What you will do. Pull every line holding the word "Immovlan" out of the data and copy it.

Records supplied.
=== Section Start ===

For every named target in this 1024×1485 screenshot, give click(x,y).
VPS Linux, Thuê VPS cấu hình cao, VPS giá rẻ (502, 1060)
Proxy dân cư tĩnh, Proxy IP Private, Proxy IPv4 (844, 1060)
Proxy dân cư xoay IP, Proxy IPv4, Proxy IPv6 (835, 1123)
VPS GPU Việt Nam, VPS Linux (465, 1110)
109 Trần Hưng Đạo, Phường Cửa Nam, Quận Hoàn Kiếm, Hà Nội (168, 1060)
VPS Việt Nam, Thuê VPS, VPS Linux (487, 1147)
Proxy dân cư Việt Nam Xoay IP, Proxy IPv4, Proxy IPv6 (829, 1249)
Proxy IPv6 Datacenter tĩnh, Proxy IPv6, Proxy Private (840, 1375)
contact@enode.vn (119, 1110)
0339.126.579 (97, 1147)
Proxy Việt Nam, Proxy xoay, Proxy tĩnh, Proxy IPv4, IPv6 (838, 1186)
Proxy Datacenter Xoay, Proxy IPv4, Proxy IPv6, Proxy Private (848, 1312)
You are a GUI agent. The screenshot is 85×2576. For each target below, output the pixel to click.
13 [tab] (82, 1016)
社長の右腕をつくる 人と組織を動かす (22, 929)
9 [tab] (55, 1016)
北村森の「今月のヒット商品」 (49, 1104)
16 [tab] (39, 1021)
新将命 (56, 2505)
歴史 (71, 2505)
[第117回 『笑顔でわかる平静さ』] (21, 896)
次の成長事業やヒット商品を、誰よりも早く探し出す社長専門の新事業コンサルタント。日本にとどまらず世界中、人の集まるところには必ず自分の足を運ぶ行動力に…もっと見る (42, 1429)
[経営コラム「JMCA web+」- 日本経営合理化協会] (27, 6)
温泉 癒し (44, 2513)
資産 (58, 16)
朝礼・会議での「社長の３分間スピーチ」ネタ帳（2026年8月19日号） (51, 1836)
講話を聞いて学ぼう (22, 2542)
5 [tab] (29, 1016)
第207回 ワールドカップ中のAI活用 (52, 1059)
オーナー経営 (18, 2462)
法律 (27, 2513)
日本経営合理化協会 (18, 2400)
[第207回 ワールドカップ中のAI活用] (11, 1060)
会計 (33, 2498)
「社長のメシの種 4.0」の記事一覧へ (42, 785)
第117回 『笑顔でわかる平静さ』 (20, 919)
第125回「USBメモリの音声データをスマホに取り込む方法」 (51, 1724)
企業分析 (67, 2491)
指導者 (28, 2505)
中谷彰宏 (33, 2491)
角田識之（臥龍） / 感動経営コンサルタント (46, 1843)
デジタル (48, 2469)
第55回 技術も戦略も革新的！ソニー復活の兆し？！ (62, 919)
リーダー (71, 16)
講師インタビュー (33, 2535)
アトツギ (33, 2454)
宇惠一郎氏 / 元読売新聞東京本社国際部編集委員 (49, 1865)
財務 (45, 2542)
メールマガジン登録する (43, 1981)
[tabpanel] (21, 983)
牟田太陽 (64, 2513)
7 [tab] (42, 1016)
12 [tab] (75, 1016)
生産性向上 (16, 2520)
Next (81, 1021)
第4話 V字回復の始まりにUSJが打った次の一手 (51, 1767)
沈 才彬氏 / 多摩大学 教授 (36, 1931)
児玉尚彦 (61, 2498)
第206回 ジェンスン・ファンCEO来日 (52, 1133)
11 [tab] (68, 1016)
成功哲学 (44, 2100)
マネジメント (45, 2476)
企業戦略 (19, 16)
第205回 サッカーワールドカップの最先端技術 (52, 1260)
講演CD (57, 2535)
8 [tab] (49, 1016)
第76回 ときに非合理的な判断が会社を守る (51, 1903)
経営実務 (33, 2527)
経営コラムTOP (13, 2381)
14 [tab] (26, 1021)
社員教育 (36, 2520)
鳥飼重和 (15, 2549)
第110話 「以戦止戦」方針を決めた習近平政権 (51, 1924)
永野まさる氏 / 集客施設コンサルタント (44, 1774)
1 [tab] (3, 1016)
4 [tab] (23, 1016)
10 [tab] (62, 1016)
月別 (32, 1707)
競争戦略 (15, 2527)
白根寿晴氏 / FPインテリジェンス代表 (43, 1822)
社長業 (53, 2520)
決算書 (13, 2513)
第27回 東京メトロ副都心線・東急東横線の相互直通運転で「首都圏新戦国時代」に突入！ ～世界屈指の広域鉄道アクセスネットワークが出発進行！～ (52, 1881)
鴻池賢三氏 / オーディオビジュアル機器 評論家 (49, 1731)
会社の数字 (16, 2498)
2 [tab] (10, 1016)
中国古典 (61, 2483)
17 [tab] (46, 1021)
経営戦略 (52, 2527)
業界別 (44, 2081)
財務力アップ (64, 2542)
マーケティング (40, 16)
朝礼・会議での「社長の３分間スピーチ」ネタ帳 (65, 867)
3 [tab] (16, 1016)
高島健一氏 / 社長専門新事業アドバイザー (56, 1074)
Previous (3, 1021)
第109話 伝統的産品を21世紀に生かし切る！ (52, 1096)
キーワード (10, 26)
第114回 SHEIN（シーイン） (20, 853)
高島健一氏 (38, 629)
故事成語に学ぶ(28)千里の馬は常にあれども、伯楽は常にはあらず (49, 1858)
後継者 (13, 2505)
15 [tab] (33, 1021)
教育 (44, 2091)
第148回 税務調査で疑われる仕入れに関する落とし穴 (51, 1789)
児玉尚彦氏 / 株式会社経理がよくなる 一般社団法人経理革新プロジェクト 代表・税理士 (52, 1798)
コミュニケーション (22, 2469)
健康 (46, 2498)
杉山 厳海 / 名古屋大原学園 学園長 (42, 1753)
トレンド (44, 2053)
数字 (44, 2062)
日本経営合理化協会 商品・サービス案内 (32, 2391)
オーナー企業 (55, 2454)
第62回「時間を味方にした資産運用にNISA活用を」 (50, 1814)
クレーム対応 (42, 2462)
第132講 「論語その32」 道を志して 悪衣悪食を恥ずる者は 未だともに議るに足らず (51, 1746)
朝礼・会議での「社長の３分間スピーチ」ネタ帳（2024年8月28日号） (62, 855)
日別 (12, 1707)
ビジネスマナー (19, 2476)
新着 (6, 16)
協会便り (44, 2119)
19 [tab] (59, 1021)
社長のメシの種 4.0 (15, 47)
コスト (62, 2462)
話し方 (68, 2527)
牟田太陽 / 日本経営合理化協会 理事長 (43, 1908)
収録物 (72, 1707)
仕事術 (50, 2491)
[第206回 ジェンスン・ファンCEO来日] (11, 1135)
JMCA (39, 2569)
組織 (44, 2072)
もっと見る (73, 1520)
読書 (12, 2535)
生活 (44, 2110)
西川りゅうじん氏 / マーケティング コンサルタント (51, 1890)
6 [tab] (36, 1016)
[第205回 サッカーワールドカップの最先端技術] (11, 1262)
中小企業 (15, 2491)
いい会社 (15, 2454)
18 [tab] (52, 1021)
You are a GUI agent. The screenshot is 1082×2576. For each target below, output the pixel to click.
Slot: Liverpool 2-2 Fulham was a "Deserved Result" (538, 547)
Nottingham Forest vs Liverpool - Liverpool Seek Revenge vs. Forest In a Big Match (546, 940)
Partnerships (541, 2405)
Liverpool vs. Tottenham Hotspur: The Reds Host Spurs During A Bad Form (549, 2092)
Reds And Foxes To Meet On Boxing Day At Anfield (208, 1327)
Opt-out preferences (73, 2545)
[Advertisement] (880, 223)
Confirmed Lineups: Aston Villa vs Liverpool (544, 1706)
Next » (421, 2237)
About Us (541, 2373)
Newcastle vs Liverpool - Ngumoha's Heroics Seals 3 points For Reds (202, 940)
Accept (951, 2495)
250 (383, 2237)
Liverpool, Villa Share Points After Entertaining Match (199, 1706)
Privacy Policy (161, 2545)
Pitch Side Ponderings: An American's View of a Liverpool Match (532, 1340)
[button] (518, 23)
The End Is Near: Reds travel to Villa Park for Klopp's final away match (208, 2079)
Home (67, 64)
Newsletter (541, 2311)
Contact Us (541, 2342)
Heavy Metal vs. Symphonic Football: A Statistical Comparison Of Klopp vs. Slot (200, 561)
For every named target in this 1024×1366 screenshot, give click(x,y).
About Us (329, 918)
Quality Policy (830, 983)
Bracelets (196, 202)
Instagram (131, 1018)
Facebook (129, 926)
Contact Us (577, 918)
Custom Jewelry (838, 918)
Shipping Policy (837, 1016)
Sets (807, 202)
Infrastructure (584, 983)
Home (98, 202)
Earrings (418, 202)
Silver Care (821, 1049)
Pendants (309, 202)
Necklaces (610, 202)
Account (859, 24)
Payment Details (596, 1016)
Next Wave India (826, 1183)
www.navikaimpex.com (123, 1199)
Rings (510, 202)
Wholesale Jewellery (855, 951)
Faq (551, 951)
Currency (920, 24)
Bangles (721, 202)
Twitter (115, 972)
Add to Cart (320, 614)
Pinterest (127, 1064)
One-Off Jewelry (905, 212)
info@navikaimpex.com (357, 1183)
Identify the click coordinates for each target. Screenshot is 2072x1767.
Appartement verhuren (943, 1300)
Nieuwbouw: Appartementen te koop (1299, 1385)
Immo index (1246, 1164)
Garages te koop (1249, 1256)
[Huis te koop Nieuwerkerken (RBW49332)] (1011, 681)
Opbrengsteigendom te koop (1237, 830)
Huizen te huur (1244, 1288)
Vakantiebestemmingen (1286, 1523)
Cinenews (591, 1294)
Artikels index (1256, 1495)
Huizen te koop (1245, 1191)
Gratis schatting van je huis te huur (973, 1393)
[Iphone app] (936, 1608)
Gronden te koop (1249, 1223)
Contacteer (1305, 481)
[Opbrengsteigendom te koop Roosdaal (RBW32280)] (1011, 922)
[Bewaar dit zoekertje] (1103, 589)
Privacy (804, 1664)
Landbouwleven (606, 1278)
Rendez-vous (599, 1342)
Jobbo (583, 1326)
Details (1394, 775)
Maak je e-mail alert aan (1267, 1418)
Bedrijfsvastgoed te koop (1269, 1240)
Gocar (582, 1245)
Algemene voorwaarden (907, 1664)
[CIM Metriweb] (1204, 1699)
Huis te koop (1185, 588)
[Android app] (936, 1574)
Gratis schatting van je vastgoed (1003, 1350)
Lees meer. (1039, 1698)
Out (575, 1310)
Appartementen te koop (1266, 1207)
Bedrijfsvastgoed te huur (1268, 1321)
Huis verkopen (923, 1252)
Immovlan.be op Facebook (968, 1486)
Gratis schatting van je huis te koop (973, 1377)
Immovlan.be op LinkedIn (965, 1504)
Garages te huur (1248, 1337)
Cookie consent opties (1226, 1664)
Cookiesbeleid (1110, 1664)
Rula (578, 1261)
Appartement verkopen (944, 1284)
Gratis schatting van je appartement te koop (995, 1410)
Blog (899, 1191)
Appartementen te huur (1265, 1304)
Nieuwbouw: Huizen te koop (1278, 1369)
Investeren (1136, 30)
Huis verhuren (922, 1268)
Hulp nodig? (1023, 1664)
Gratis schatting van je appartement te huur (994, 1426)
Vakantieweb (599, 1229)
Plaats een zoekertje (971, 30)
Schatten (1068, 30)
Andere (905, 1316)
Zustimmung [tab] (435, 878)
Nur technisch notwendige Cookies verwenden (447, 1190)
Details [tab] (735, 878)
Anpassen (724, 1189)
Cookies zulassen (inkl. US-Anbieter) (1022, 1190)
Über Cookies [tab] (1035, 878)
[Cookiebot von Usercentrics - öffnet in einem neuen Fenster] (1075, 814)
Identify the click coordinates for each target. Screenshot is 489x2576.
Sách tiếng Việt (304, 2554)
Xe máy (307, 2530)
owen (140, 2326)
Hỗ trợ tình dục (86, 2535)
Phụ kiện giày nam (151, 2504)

=== Section End ===

Answer below.
Immovlan.be op Facebook (968, 1486)
Immovlan.be op LinkedIn (965, 1504)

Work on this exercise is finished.